Stagnation, resignation reign ahead of Romanian vote
BUCHAREST:
When Romania’s leftist government collapsed a year ago amid outrage over a deadly nightclub fire, many people spied an opportunity for sweeping change in a country plagued by corruption and inept public services.
But after the upswelling of public anger over the deaths of 64 people in the Club Colectiv, which lacked emergency exits and fire safety permits, the clamour for change to make Romania a safer, more secure and prosperous country has dimmed. Instead, the campaign for Sunday’s parliamentary election has been dominated by a sense of exhausted resignation about chronic poverty and politicians’ unfulfilled promises of reform and investment in a now derelict infrastructure.

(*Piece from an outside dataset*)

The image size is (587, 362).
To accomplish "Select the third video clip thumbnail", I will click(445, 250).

Polls forecast the leftist Social Democrats (PSD), who advocate both higher wages and pensions and lower taxes, will regain power, despite the corruption shadows around them, with their party chief convicted of vote rigging.

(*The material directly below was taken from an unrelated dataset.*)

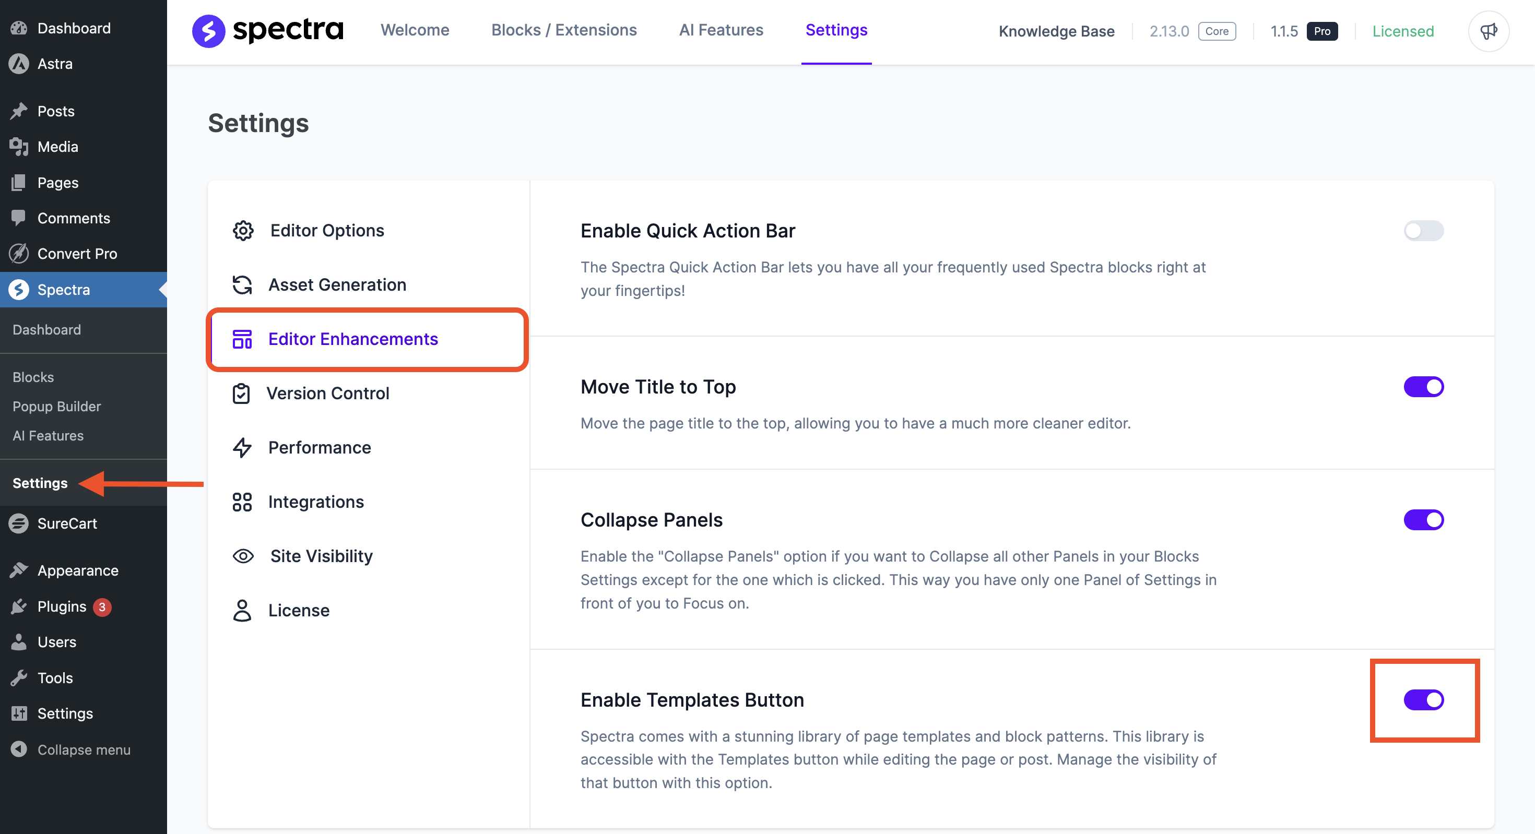Click the Asset Generation refresh icon

pyautogui.click(x=243, y=285)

“People are tired of promises, they want something they can see, like wages. And it’s about time these rise, they’re very low,” said Grigore Constantin, a Bucharest taxi driver.
Romania’s average monthly wage is 2,094 lei ($493), the second lowest in the European Union, with average pensions less than half that. Germany’s minimum wage is 1,440 euros ($1,528.56), illustrating the enduring chasm between the western EU and the emerging economies in its ex-communist east. Economists warn that pension and public sector wage rises pledged by the PSD and also rival parties will come at a cost - potential tax increases and a drain on resources urgently needed to build modern hospitals, highways and more schools with heating and plumbing - that are likely to disappoint voters.
Increasingly bloated state budgets - which had been slashed in the wake of the 2008 global financial crisis - may rile the European Union executive, which has pushed Bucharest to create leaner, modern public services and stamp out graft. Leftists in power from 2012-2015 reversed much of the belt-tightening by cutting taxes and raising the minimum wage and public-sector pay.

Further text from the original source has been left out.